Jackson’s estate has been vocal in criticizing the film, previously calling it “tabloid character assassination.” Last week, the estate complained to the U.K.’s Channel 4 that the documentary violated the channel’s standards for factual programming, according to the Associated Press.

When asked about the latest complaint and the Jackson estate’s reaction to the film, Reed brushed it off, saying that the estate has “no legal arguments whatsoever,” and is a move directed at Jackson’s fan base.

“It’s pretty much a cut and paste from a fan forum, with a lot of really ridiculous remarks and comments and allegations about the film,” he said, adding that the estate “clearly hasn’t watched the film.”

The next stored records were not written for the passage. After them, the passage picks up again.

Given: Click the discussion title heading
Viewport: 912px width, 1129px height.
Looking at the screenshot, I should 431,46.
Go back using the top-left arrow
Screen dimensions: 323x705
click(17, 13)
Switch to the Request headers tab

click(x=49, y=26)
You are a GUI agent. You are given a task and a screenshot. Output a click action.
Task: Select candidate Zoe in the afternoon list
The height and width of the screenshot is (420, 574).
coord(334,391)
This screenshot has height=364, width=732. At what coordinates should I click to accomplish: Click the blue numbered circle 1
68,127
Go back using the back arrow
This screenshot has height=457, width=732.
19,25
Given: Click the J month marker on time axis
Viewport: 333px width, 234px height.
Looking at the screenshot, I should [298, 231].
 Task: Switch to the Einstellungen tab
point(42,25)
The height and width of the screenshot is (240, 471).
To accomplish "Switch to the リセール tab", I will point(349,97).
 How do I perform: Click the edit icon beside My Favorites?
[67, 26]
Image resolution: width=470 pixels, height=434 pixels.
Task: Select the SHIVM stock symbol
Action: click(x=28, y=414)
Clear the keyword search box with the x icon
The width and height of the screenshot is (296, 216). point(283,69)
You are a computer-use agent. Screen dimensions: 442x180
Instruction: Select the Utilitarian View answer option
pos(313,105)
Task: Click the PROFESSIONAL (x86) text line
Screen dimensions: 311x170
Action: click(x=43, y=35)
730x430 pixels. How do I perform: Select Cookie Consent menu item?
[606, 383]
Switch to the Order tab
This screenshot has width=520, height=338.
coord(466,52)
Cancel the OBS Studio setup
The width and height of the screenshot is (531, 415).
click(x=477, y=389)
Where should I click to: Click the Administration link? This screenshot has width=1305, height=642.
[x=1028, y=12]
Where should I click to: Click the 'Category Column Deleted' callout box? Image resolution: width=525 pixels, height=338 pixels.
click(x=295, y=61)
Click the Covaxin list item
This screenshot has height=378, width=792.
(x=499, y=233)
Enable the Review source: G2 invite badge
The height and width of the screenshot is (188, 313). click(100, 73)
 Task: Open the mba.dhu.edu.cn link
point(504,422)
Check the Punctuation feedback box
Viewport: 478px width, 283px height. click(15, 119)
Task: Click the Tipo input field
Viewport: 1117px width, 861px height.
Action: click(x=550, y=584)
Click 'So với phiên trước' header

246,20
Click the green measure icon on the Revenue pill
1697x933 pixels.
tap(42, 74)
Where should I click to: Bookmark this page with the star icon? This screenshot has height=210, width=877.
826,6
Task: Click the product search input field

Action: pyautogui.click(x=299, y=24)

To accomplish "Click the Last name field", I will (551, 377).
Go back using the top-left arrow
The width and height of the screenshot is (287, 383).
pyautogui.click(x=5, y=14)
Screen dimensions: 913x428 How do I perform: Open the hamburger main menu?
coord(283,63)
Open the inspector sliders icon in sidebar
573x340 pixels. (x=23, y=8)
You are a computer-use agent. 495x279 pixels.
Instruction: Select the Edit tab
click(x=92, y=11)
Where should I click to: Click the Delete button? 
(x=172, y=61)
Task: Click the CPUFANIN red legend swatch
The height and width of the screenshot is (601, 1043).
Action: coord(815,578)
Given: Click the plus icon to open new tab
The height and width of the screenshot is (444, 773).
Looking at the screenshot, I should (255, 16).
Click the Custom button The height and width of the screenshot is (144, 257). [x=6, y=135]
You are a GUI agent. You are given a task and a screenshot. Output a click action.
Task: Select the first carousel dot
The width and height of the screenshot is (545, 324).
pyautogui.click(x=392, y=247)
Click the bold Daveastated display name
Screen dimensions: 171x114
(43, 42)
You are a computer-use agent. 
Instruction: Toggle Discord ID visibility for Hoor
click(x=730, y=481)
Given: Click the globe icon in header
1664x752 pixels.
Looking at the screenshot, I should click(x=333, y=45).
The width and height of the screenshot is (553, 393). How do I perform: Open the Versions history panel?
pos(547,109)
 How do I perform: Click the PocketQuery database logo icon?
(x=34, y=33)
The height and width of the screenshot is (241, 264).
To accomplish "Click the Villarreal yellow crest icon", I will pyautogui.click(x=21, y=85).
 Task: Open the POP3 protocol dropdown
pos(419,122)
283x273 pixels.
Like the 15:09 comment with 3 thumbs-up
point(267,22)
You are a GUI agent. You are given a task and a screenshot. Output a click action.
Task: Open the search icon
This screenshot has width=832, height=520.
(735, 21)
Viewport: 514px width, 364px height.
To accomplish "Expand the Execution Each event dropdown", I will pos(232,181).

But Reed doesn’t appear to have much desire to battle Jackson’s estate. And even if the documentary spurs a campaign to stop listening to Jackson’s music, in the same vein as the current “Mute R. Kelly” campaign, he “would not endorse that.”

“The film’s not about Michael Jackson, and my intention is certainly not to topple Jackson from his iconic status, or to undermine his legacy,” said Reed. “I just think it needs to be re-contextualized. We need to somehow be able to accommodate the fact that he’s a pedophile with the man’s talent as an entertainer.”